Segment Start: Source material
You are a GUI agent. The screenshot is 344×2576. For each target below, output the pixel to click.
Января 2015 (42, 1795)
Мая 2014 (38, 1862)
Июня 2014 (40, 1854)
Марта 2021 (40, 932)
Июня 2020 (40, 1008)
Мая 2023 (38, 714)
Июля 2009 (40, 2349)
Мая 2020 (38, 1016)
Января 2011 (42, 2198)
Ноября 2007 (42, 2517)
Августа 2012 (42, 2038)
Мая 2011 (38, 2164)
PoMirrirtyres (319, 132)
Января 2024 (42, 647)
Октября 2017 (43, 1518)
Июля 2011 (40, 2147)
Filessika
Segment End: Source material
# Work request:
Check each line of the records for the word "Января", and show the lines that contain it.

# Result of the task:
Января 2015 (42, 1795)
Января 2011 (42, 2198)
Января 2024 (42, 647)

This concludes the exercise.